The previous example with Over, can be re-written as 2 ((×˜⊣)+(×˜⊢)) 3.

4.4. Before and After

Before and After can be thought of special cases of 3-trains. What if you don't want to run a function on both sides, but just one of those.

For example, consider a ← ⟨1, 4, 9, 6⟩. Now (⊏∨a) - a gives us difference between maximum and each element of a. If you notice the expression, we have 2 calls of a. This makes this nor a train, or tacit program. What can we do to make it into a single function call?

From before, we can apply a 3-train as: ((⊏∨)-⊣) a. Notice, that we don't want to do anything with the second argument, so we use the right identity function.

But, instead of this, we can use the built-in "before" as: (⊏∨)⊸- a, as in: call the function on the left first (before) on a, then call the second function with that and a itself (unmodified) as the args.

The same applies with After. Have a look at the diagrams in the linked documentation page, which are very useful to get the hang of Before and After.

4.5. Others

We have more combinators, more complicated, in order:

Repeat ⍟
Choose ◶
Under ⌾

I will let you explore these. Reading only helps so much: you need to try composing a few to get some grip over these. Can't say I can use Under comfortably yet.

5. Building blocks of LLMs

With this knowledge, I implemented a few building blocks of LLMs in BQN. Presented below without comments, except that I did verify accuracies of these against Pytorch versions!

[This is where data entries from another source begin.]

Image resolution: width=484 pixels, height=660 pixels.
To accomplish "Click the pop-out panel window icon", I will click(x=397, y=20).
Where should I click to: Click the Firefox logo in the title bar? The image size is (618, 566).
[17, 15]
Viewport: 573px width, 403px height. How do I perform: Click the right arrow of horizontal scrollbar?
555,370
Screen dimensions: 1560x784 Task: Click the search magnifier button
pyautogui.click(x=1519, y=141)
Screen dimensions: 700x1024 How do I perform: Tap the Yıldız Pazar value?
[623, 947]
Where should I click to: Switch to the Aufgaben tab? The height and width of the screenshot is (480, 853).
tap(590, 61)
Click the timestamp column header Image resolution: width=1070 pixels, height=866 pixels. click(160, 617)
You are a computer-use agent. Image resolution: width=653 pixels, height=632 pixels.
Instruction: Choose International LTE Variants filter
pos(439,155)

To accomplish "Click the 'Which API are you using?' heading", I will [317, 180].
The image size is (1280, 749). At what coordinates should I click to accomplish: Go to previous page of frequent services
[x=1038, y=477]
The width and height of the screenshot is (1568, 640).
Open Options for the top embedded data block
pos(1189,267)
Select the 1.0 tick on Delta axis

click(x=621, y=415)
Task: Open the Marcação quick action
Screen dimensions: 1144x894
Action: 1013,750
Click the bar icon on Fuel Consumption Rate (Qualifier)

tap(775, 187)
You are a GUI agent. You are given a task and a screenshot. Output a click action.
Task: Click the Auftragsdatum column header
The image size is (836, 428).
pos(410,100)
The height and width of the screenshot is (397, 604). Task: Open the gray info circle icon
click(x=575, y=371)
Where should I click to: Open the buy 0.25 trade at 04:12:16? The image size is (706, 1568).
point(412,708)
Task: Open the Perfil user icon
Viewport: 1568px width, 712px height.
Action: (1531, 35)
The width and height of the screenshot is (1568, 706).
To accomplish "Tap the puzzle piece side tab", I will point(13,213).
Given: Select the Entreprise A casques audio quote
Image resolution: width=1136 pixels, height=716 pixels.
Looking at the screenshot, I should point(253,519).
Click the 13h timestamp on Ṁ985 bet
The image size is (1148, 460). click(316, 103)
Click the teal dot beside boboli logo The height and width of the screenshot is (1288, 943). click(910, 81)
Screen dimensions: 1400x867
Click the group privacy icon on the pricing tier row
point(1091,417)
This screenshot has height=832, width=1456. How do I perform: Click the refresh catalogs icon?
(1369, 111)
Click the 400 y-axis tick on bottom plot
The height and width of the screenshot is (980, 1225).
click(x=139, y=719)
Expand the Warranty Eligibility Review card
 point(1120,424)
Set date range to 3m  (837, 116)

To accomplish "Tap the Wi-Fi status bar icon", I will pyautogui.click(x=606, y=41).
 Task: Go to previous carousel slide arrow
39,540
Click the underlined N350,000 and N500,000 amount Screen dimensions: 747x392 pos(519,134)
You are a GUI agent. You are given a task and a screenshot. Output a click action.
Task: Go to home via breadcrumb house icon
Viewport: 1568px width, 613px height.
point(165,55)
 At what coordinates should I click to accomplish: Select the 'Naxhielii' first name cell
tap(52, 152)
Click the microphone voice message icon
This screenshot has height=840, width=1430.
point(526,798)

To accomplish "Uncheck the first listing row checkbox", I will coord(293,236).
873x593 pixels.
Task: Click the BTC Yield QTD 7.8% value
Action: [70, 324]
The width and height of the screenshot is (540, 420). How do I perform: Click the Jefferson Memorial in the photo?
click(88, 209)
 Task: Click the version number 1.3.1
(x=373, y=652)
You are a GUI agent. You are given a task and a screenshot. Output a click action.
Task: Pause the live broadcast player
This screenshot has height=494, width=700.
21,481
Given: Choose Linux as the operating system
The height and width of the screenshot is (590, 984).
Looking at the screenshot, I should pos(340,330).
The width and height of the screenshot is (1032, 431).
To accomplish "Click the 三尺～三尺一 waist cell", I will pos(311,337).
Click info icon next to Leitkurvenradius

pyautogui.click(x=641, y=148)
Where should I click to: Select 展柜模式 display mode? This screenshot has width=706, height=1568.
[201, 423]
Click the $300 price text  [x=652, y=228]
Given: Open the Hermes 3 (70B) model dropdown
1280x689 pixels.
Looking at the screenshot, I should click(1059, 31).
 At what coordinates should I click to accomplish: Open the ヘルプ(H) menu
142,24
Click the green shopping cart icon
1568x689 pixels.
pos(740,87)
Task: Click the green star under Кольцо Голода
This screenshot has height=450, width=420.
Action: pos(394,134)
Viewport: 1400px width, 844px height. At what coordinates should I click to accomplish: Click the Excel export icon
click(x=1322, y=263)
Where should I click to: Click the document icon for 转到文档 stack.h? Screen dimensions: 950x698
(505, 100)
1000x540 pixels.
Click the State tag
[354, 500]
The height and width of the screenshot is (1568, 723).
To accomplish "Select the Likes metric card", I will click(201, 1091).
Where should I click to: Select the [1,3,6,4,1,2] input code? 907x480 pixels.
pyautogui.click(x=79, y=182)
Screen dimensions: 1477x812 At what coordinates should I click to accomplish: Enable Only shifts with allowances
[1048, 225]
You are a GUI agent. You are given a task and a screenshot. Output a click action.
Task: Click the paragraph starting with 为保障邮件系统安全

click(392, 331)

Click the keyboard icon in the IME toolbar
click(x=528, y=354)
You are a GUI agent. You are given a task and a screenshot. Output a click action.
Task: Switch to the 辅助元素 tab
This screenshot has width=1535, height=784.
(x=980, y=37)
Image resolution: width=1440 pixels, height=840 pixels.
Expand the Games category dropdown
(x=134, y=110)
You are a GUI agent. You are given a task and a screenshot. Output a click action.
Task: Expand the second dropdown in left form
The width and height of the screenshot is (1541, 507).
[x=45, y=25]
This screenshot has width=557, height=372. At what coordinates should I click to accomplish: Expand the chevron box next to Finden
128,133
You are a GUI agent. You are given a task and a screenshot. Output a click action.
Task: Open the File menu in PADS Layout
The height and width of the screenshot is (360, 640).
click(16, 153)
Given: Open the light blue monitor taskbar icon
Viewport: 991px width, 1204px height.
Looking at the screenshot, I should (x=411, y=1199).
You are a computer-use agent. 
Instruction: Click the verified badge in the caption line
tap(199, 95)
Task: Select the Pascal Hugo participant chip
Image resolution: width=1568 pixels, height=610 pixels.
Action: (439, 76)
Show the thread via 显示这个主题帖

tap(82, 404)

R ← •rand.Range∘0¨↕ # generate a random matrix of shape arg x‿y
M ← +´∘×´∘⋈⌜○(<˘)⟜⍉ # matmul 2 matrices of right shape

# prob Dropout m1
## (nested) train form
Dr ← (1÷(1-⊣))×((⊣<(R∘≢⊢))×⊢)

# Layer Norm, without gamma and beta
# Note that we calculate Population SD, not Sample SD
LNorm ← {
  M ← +´÷≠
  Sd ← √∘M∘×˜-⟜M
  ((-⟜M)÷Sd) 𝕩
}

Relu ← {0<𝕩}◶⟨0, ⊢⟩¨
# approximation lifted from
# https://jaykmody.com/blog/gpt-from-scratch#gelu
# and here: https://pytorch.org/docs/stable/generated/torch.nn.GELU.html
Gelu ← {
    # this extra paren over the first term is a bit surprising
    b ← (√(2÷π)) × (𝕩 + 0.044715×(𝕩⋆3))
    a ← 1 + •math.Tanh(b)
    0.5×𝕩×a
}

# with max correction for numberic stability
SoftMax ← (⊢÷+´)∘{⋆𝕩}-⟜(⊑∨)

6. Conclusion

APL like can expand your brain in unexpected ways. This was just my first foray into this world and I have been enjoying this so far.

Looking forward to playing with BQN more and reporting results here!